I should be grateful for advice on the following contested claim:

Playing in 5H, declarer originally began with AK10932 but he has been cross-ruffing, for reasons best known to himself, with high trumps from the start. 9 tricks have been completed of which 8 were won by declarer. At this point, declarer, before he leads claims 4 more tricks with no explanation – this would have been for 5H+1. The claim is rejected and the director called. This is RealBridge but presumably the ruling would be identical in F2F.

Declarer has
H3
C AKJ ......and QC is in dummy.

His LHO holds H8, a master trump. Declarer has obviously (and as he admitted) lost track of the trumps and has no idea that there is a master trump outstanding.

If he were to play out his top clubs, he will win 3 of the 4 tricks and hence make 5H.
But if he plays what he thinks is the only remaining trump first, he will lose the last 4 tricks for 5H-3.

Law 70 tells me
• In ruling on a contested claim or concession, the Director adjudicates the result of the board as equitably as possible to both sides, but any doubtful point as to a claim shall be resolved against the claimer.
• That director “shall not accept from claimer any successful line of play not embraced in the original clarification statement if there is an alternative normal line of play that would be less successful”…and…that normal “includes play that would be careless or inferior for the class of player involved”.

The White Book has a section which whilst not directly on point appears analogous “If a declarer appears unaware of an outstanding winner, and a trick could be lost by playing or discarding one suit rather than another then the TD should award that trick to the non-claimers”.

Given the above law and given that declarer was oblivious to the master trump being out, he would, in my opinion, be equally likely to play any of his four supposed winners in any order. The order of play is at the very least a doubtful point and the claim should be resolved against declarer, i.e. 5H-3.

Do you agree ?

Comments

  • You've more or less covered this one, you're quite right that it's 5H-3, which is a bit draconian towards the claimer but it is important to protect players from bad claims.

    It's just worth adding that we'd normally consider cashing winners in any order as 'careless or inferior' rather than irrational, which is the fairly high bar set for contested claims.

    In addition you have LAW 70C, which deals quite specifically with the presence of the outstanding trump and clarifies that we assume declarer has forgotten about it here.

  • I expect the claimer claimed to save time! 5H-3 seems right to me although no doubt some sarcastic unpleasantries will follow.

  • @Jeremy69 said:
    I expect the claimer claimed to save time! 5H-3 seems right to me although no doubt some sarcastic unpleasantries will follow.
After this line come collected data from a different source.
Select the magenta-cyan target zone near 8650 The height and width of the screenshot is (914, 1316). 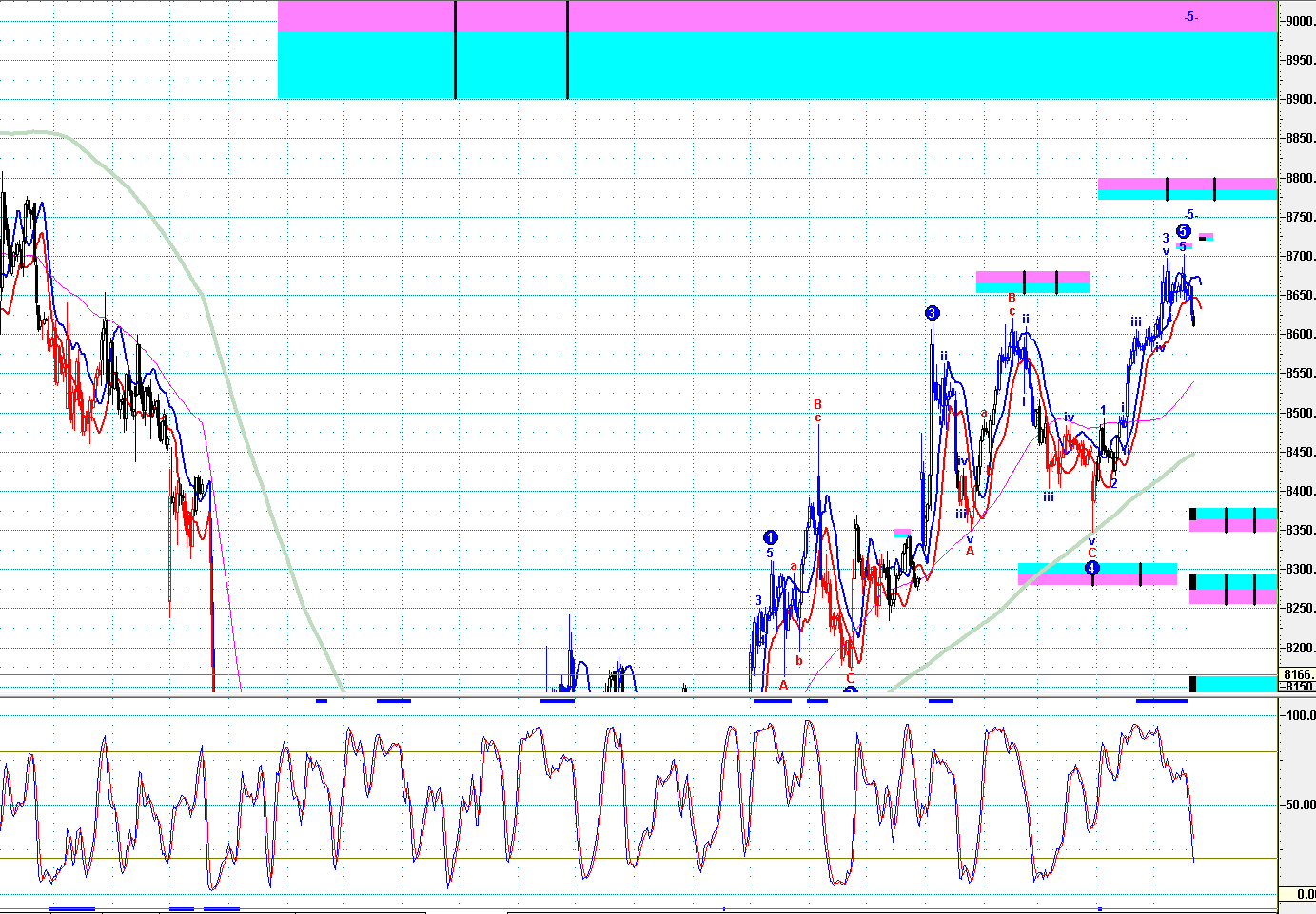coord(1032,282)
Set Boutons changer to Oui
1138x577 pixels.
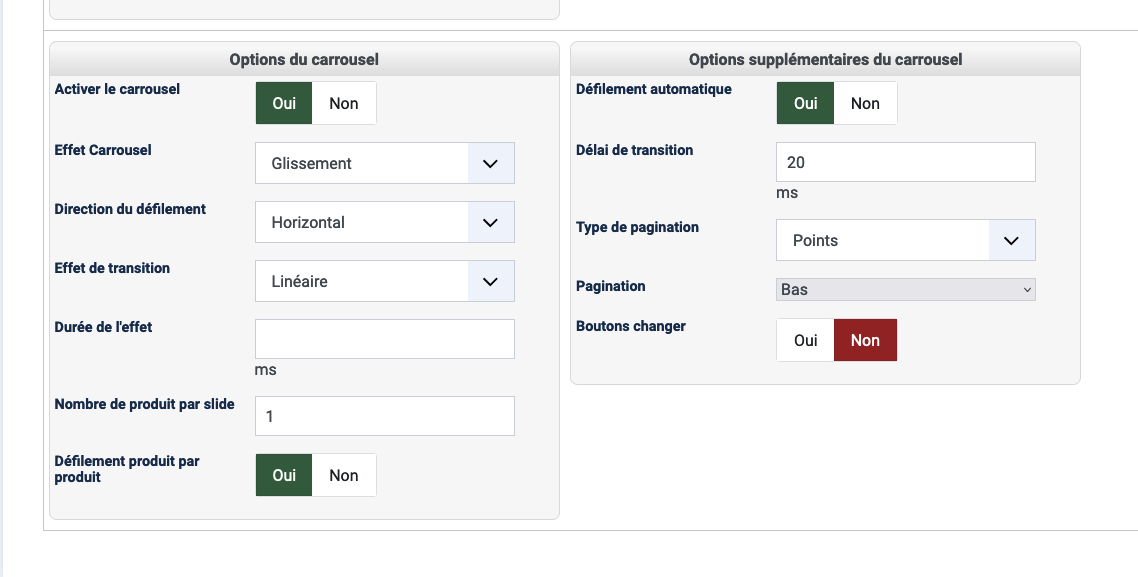(x=805, y=341)
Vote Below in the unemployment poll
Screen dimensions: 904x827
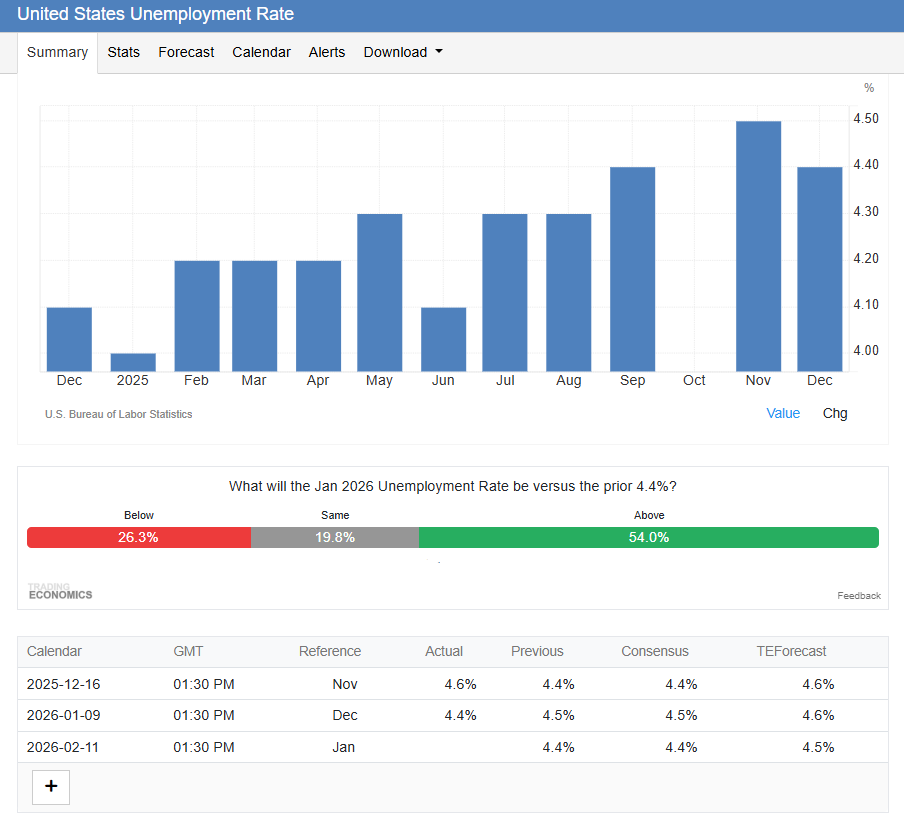pos(139,537)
    It's one of those potentially awkward situations - declarer rushes to try and speed things up, overlooks something and the laws come down on him like a tonne of bricks. Unfortunately the law is objective on these matters and very hard on careless claimers. we can't even give a weighted verdict - "It is probable that declarer would play clubs first - so we'll give him 50% of that and 50% if he plays hearts first (weighted against him since if he plays a card at random it is 75% likely to be a club)" I can understand it - (or other declarers would claim when there is a 2-way finesse outstanding guaranteeing 40%, rather than the 50-50 of making/ losing the trick: the 10% is his insurance premium - I mean we do see this online occasionally (declarers dragging their feet to get the double-dummy result).)

  • Correct ruling. Lazy claim. All declarer had to do was say 'playing clubs' or something similar; very easy to do on Realbridge.
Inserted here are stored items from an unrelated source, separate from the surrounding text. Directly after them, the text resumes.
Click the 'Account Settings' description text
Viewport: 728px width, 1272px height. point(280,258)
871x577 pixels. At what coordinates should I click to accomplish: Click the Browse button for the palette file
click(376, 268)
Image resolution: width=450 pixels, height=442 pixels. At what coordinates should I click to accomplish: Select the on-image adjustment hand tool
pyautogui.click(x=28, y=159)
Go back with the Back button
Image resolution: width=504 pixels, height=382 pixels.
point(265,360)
  • I would feel terribly as the recipient of +300 here. It might be the letter of the Law but it does nothing to make the game appealing. In any top level game I would expect that claim to be accepted.
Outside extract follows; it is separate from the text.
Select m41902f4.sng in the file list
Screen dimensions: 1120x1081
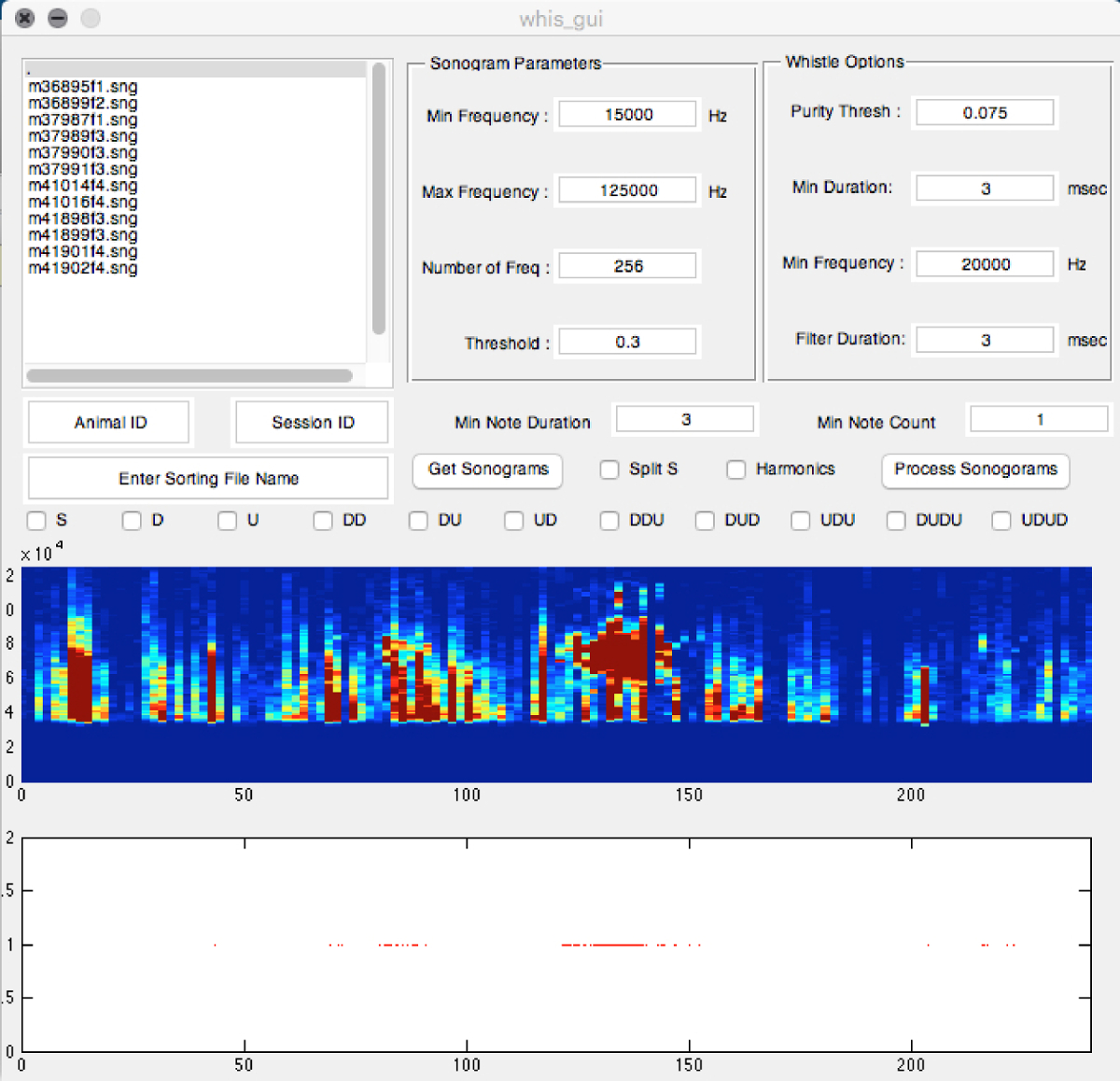[83, 269]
  • If you expect that to be ok "in any top level game" then you might want to cast your mind back to Monte Carlo and the final of the Bermuda Bowl in 2003. This was settled by a ruling based on declarer touching the wrong card on the very last hand after dummy had left the table to go outside and have a cigarette! I don't think the game becomes easier or more appealing if everyone chooses individually which rules to apply.